▶ [EXERCISE INSTRUCTIONS]:
Every line from the one containing "Where should I" to the end of the records below should be returned exactly; pictures are to be dropped.

▶ [EXCERPTED RECORDS]:
--------

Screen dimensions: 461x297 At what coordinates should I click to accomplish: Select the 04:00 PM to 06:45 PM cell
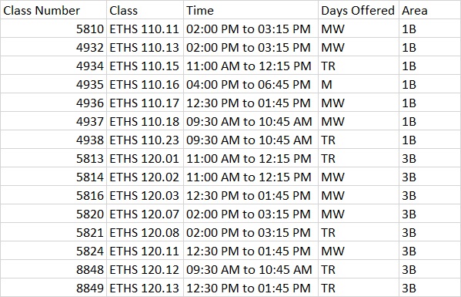(250, 84)
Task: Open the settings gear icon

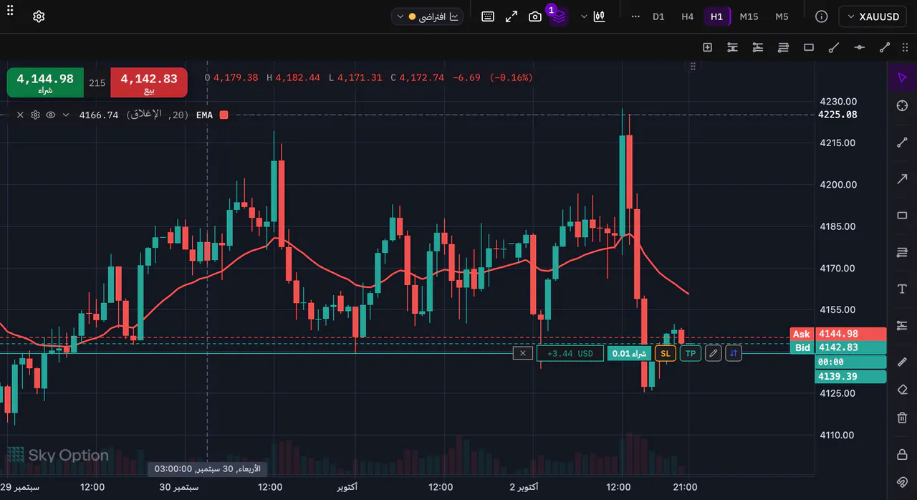Action: [x=39, y=16]
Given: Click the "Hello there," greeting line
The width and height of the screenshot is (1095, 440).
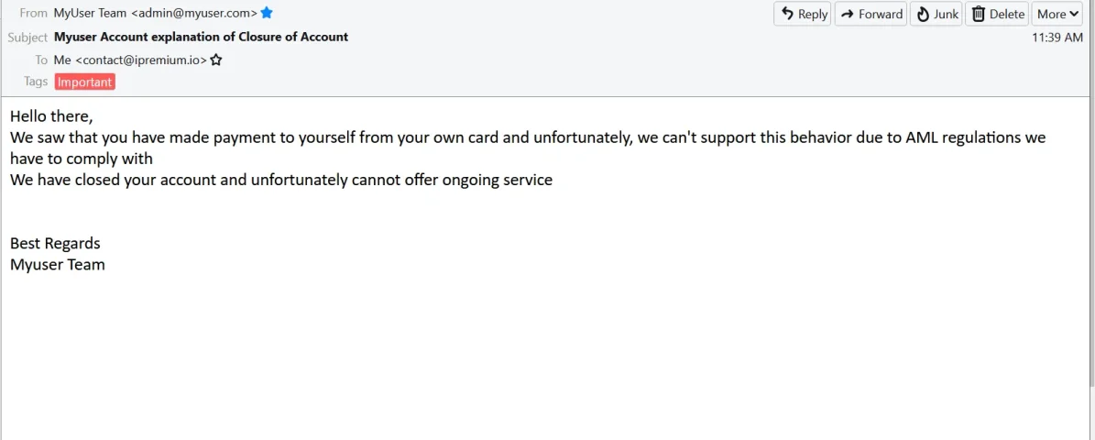Looking at the screenshot, I should click(x=51, y=116).
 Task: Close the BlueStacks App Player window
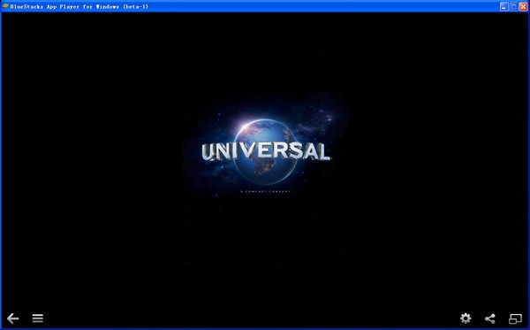coord(523,6)
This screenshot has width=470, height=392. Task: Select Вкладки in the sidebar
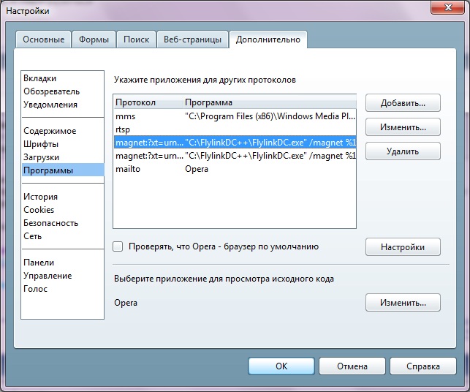[x=39, y=78]
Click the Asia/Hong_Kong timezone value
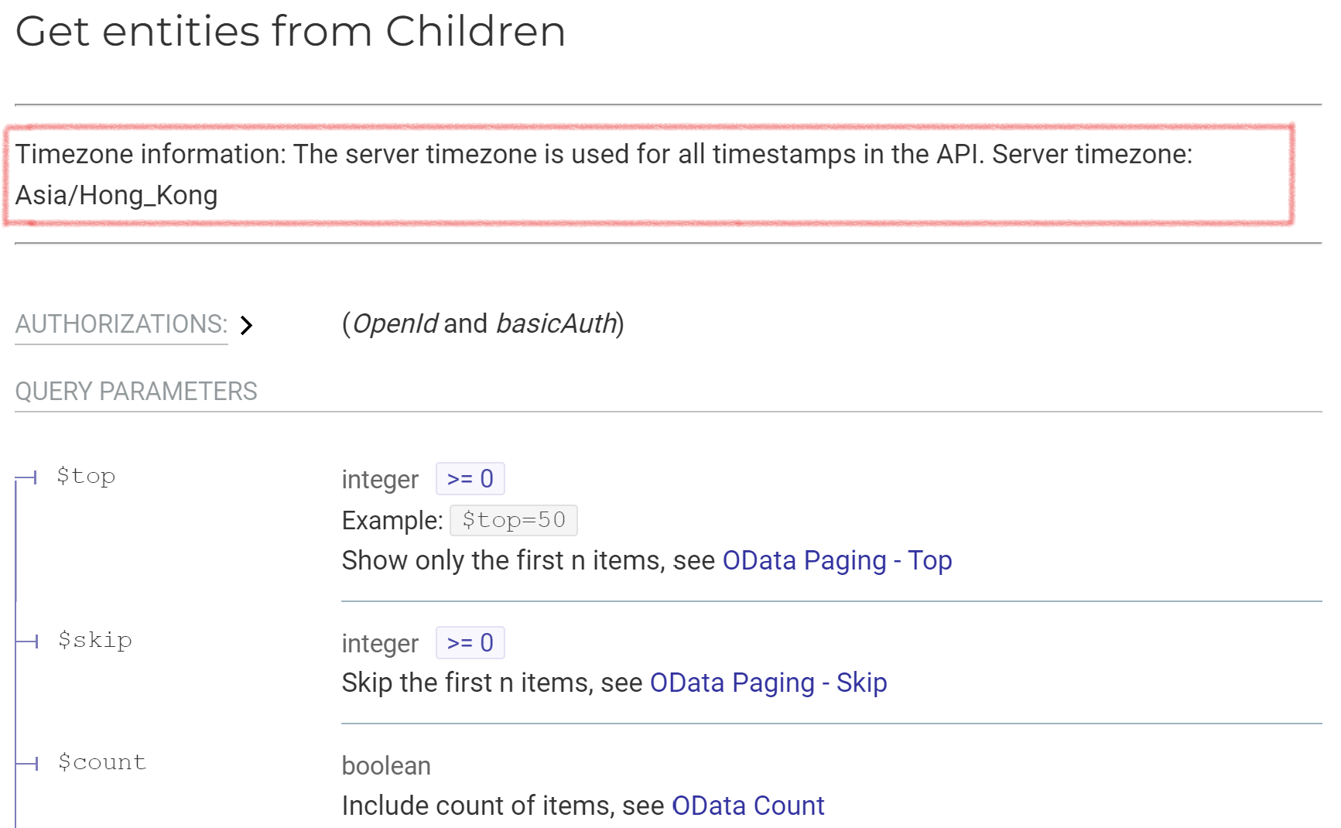This screenshot has width=1341, height=828. tap(117, 195)
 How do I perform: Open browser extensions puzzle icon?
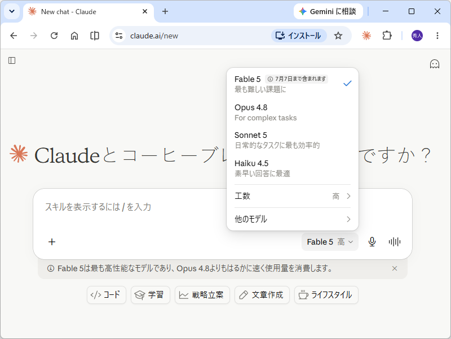coord(387,36)
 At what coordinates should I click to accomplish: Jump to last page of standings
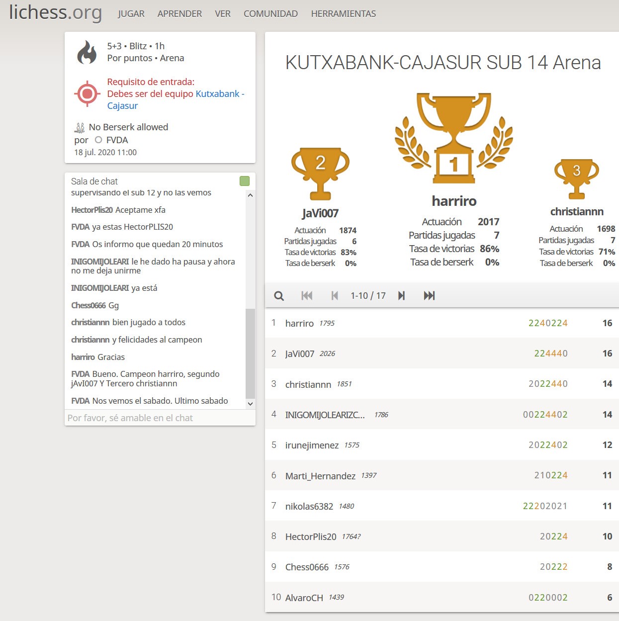[429, 296]
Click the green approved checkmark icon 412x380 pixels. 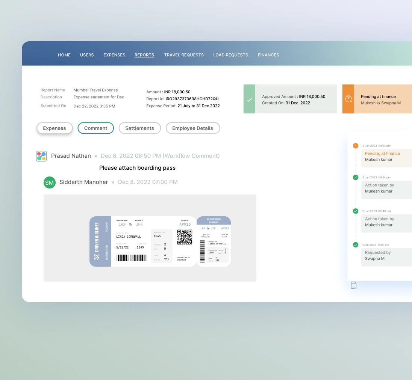249,99
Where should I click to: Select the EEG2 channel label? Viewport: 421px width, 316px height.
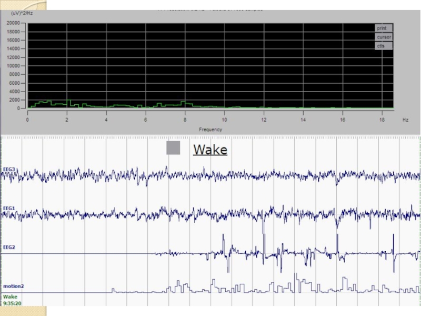[x=9, y=246]
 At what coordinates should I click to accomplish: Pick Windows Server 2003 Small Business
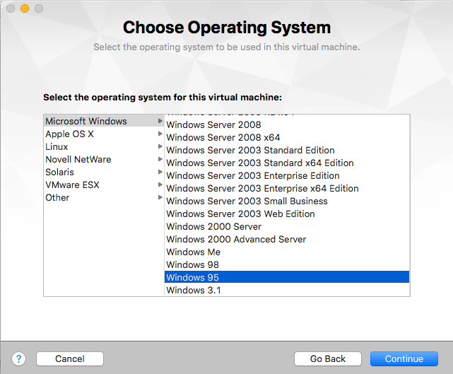(247, 201)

--------

▶ [OUTPUT FOR THIS TASK]:
Where should I click to: Select the EEG2 channel label? Viewport: 421px width, 316px height.
[x=9, y=246]
 At what coordinates should I click to accomplish: Pick Windows Server 2003 Small Business
(247, 201)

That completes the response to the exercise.